DOCUMENT SECTION
The material itself so far really isn't inherently interesting or different from anything we've seen before, although it lays a tantalizing groundwork and makes you curious to see where it will go. What does stand out and make the episode a pleasure to watch despite all my gripes is the usual brilliance of Yuasa's directing and expert manipulation of the animation and visuals generally. The animation is very lively and there are lots of different approaches on display in different scenes, the colors are dazzling and varied, the art is an excellent stylized rendering of real locations in Kyoto, where the story is set, and the characters are animated in a variety of ways, with a lot of the usual surprising approaches to character animation that Yuasa and chief animation director Nobutake Ito can always be relied upon to devise. He really puts the animation to work throughout in a lot of different ways, interpreting many of the things spoken about a character's past or something that happened with little flights of illustrative animation that spice up the visuals and enrich the narrative flow.

That aspect reminds me of Mind Game - there is a lot of visual information thrown at you, but it isn't gratuitous or there just for stylistic grandstanding, or just to fill in for lack of ideas and to fill up the episode. It doesn't feel in your face or ironic or blase or in-jokey. It's there to do what animation is supposed to do - narrate visually. The various flights of animated fancy are there to visually expound on what's happening in a boundless variety of entertaining ways.

The animation was done by a small team of five key animators - Takayuki Hamada, Shingo Suzuki, Kenichi Yamaguchi, Yasunori Miyazawa, and Natsuko Shimizu. Yasunori Miyazawa needs no introduction, and his scenes are easily identifiable. Takayuki Hamada and Kenichi Yamaguchi were regulars in Kaiba. Natsuko Shimizu I didn't recognize, but I see now that she was also in almost every episode of Kaiba, according to my post on ep 7. I've been a fan of Shingo Natsume ever since seeing his work in Welcome to the NHK, so it's good to finally see him appear in a Yuasa show. There were a lot of great shots - pretty much the whole thing is a delight in terms of the animation - but the fireworks scene stood out in particular.

WHAT IS EXPECTED
Answer these questions from the episode review:
1. In what city is the story set?
2. Which earlier work does the visual storytelling remind the writer of?
3. Which scene stood out in particular?

DATA ENTRIES
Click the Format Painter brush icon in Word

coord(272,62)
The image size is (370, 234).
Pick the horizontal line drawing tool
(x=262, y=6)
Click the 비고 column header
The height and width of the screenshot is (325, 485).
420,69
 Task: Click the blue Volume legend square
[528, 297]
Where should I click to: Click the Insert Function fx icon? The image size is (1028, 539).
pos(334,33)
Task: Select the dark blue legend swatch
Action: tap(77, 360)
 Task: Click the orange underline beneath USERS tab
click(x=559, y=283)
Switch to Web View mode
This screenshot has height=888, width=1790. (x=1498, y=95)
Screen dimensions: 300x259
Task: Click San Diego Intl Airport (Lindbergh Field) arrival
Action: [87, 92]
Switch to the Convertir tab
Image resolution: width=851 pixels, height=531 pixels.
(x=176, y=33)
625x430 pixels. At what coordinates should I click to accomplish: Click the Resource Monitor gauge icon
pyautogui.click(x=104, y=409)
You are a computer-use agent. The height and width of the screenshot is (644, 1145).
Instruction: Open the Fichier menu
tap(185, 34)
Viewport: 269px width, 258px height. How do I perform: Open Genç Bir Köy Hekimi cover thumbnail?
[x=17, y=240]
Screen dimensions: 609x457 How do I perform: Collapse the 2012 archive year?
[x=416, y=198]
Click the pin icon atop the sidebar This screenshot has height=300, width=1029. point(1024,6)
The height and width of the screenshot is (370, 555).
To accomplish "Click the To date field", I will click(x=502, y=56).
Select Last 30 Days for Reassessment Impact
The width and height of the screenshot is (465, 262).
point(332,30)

TASK RESULT
1. Kyoto
2. Mind Game
3. The fireworks scene